Lung cancer is one of the leading causes of cancer-related death. In the United States, more than 230,000 cases of lung cancer are diagnosed each year, with more than 135,000 patient fatalities.1 It is the leading cause of death in men and the second largest cause of death in women, across the globe.1 Non–small-cell lung cancer (NSCLC) accounts for the vast majority of lung cancer cases (80%-85%), with adenocarcinoma being the most frequent subtype.2 KRASG12C mutations are found in approximately 13% of patients with lung adenocarcinoma, making the cancer aggressive and difficult to treat.3
Twenty percent of patients with advanced NSCLC who have previously received therapy had a positive outcome, and the median progression-free survival (PFS) is 4 months.4 Sotorasib, a first-in-class drug, exclusively targets the KRASG12C mutation and binds to the mutant protein in an irreversible manner, turning off cell signaling that causes cell division and cancer progression.3
Sotorasib was well-tolerated in the phase 1 CodeBreaK 100 trial, with a 32% response rate in patients with NSCLC who had been extensively pretreated before sotorasib initiation.4
The phase 2, single-arm CodeBreaK 100 trial assessed the safety and effectiveness of sotorasib in 126 patients with locally advanced or metastatic NSCLC who had a KRASG12C mutation, building on the findings of the phase 1 trial. In addition to having a confirmed KRASG12C mutation, trial participants had to have progressing disease after receiving anti–PD-1/PD-L1 and/or platinum-based combination chemotherapy; received targeted therapy if anaplastic lymphoma kinase, epidermal growth factor receptor, or ROS proto-oncogene 1 molecular alterations were found; and have had received 3 previous lines of therapy. Patients with brain metastases were not allowed to participate in the study. The major end point was the confirmed objective response rate. PFS, median duration of response, disease control rate, and safety were secondary end goals.

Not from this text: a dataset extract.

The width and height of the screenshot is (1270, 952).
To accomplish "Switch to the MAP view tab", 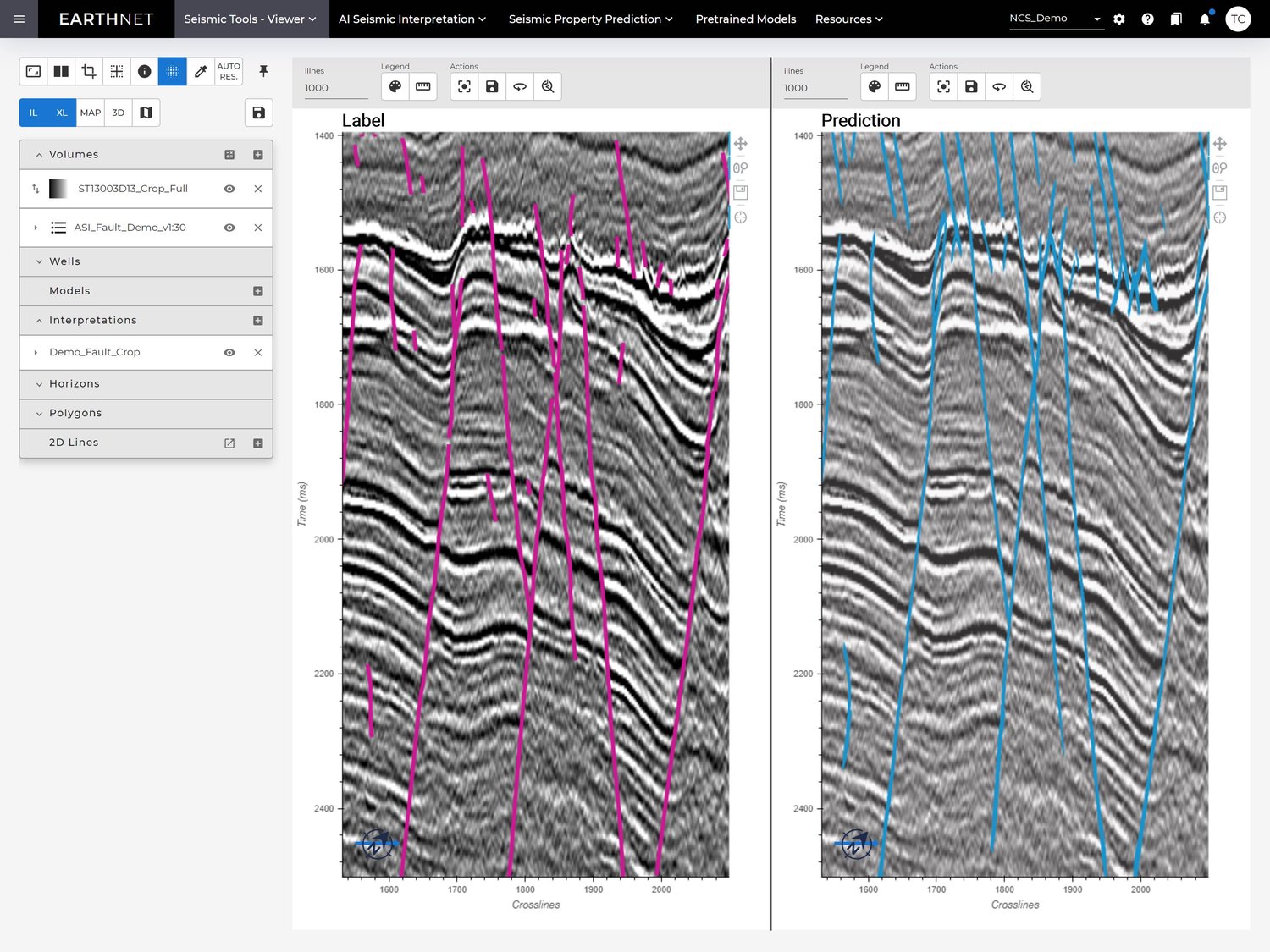I will (90, 112).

In January 2021, the key findings of the phase 2 trial were presented at the International Association for the Study of Lung Cancer 2020 World Conference on Lung Cancer Singapore. Participants in the study were given 960 mg of sotorasib orally once daily.4 At least 1 dose of sotorasib was given to each patient. The majority (117) of participants were current or past smokers, with 123 having ≥1 detectable lesions at the start of the study. The average age of the participants in the study was 63.5 years. The objective response rate was 37.4%, with 46 patients receiving a positive response.4 Duration of response had a 6.9-month median follow-up, with 52.2% of responders staying on medication without disease progression.4 PFS was 6.7 months on average, and the disease control rate was 80.5%.4
The treatment with sotorasib was well-tolerated. In 69.8% of patients, treatment-related adverse events (AEs) were documented. Only 9 patients discontinued treatment due to AEs. Grade 3 AEs occurred in 20.6% of patients, with 6.3% reporting an increase in alanine aminotransferase, 5.6% experiencing an increase in aspartate aminotransferase, and 4% having diarrhea.4 During the research, no fatal AEs were reported. Sotorasib therapy was found to be safe, effective, and well-tolerated in patients with extensively pretreated NSCLC with KRASG12C mutation.
- Clark SB, Alsubait S. Non Small Cell Lung Cancer. Treasure Island, FL: StatPearls Publishing; 2021. www.ncbi.nlm.nih.gov/books/NBK562307/. Accessed December 9, 2021.
- American Cancer Society. Cancer facts & figures 2021. www.cancer.org/content/dam/cancer-org/research/cancer-facts-and-statistics/annual-cancer-facts-and-figures/2021/cancer-facts-and-figures-2021.pdf. Accessed December 9, 2021.
- Hong DS, Fakih MG, Strickler JH, et al. KRASG12C inhibition with sotorasib in advanced solid tumors. N Engl J Med. 2020;383:1207-1217.
- Li BT, Skoulidis F, Falchook G, et al. CodeBreaK 100: registrational phase 2 trial of sotorasib in KRAS p.G12C mutated non-small cell lung cancer. Presented at: IASLC 2020 World Conference on Lung Cancer Singapore; January 30, 2021. Abstract PS01.07.